Oder die Unplugged-Session „Rock’n’Roll Realschule“, bei der Farin, Bela und Rod auf elektrischen Rollstühlen umherfahren – einfach, weil sie es können und Lust drauf haben. Natürlich hat der Mainstream Die Ärzte schon lang kassiert, „Männer sind Schweine“ lief am Ballermann und verschwand so aus dem Live-Repertoire. „Ich hab bis heute ein ambivalentes Verhältnis zu dem Song“, erzählt Farin Urlaub im Buch. Er sei zwar dankbar für die Aufmerksamkeit, die das Stück der Band gebracht habe, aber es gebe so viel bessere Songs, dass es eben ärgerlich sei, wenn man auf diesen Song reduziert werde. Trotz aller Massentauglichkeit hat sich das Trio seine Subversivität bewahrt.

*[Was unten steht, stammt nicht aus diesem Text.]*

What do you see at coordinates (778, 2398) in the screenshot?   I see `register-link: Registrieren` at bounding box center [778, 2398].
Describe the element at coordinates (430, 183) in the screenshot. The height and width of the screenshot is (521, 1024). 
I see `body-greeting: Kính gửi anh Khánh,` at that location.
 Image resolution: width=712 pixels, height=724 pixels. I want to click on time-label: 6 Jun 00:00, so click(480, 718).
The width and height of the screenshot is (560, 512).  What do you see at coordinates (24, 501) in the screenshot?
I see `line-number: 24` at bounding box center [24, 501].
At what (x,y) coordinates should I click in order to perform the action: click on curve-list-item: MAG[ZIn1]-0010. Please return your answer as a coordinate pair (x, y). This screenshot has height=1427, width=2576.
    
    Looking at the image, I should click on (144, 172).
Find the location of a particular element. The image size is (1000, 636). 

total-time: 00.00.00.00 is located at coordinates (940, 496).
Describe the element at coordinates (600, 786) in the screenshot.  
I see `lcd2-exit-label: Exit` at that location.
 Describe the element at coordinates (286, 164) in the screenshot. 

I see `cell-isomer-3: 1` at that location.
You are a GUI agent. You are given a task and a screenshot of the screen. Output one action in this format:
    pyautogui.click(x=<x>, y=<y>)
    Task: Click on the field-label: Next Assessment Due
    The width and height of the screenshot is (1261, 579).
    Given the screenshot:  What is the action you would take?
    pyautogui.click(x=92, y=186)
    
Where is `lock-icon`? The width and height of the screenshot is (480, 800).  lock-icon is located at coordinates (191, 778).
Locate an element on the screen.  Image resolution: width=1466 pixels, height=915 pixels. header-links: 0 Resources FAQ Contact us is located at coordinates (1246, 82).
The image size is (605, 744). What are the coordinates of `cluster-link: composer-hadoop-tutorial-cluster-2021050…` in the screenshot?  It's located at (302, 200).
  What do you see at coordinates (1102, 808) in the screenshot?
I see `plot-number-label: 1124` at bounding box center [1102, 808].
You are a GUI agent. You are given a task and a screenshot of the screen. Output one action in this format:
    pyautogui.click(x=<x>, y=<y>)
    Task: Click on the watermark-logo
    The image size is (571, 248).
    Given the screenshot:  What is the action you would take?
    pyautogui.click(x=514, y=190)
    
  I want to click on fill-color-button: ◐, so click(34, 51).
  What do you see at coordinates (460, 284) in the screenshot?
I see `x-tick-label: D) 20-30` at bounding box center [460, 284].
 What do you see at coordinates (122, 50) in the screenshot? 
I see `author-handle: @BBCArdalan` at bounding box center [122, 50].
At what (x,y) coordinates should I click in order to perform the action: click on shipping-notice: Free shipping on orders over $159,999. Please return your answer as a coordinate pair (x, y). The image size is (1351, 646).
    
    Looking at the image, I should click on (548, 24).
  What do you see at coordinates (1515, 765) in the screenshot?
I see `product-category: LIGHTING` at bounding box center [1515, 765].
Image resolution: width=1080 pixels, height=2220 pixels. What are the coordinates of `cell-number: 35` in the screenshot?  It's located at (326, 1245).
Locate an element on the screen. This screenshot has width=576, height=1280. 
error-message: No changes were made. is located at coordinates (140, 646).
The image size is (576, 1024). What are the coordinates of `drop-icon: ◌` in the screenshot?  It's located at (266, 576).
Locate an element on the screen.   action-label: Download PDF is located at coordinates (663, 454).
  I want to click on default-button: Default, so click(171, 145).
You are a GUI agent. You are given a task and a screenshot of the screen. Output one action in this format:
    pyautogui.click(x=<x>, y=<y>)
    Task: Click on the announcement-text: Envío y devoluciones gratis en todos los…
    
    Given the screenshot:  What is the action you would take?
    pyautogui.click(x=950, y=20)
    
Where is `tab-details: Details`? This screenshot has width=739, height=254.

Man denke nur an die Lesetour zur ersten offiziellen Bandbiografie „Ein überdimensionales Meerschweinchen frisst die Erde auf“. Die dämlichsten Momente und flachsten Witze stellt die Band als Gratis-MP3s zum Download ins Netz. Was mancher vielleicht noch nicht wusste: Die Lesetour begann zwei Tage nach den Terroranschlägen vom 11. September und erst war nicht klar, ob sie überhaupt stattfinden wird. Die Abwägung, ob man die Veranstaltung absagen soll, kommt einem in diesen Tagen erstaunlich vertraut vor – und Die Ärzte kommen zum Ergebnis, dass die Terroristen gewonnen hätten, wenn die Welt stillstünde.
Klare politische Haltung
Die Biografie lässt kaum etwas aus und spannt den Bogen bis in die Gegenwart. Wie wichtig „Schrei nach Liebe“ über all die Jahre geblieben ist, wird dann am Ende noch mal anhand der „Aktion Arschloch“ deutlich. Als in der Flüchtlingskrise Asylunterkünfte brennen, regt der Lehrer Gerhard Torges über die sozialen Netzwerke an, den Song wieder an die Spitze der deutschen Charts zu befördern. Es klappt, im September 2015 geht das Lied auf die Pole Position, sogar die „Washington Post“ berichtet darüber. Die Tantiemen gehen an Pro Asyl. Auch über drei Dekaden nach ihrer Gründung stehen Die Ärzte nicht nur für durchgeknallten Wahnsinn, sondern auch für eine klare politische Haltung. Traurig ist nur, dass dieser Song auch 23 Jahre nach Veröffentlichung wieder so relevant ist.
Stefan Üblacker: Das Buch ä – Die von die ärzte autorisierte Biografie, 928 Seiten inkl. Bildseiten, Schwarzkopf & Schwarzkopf Verlag, 29,99 Euro.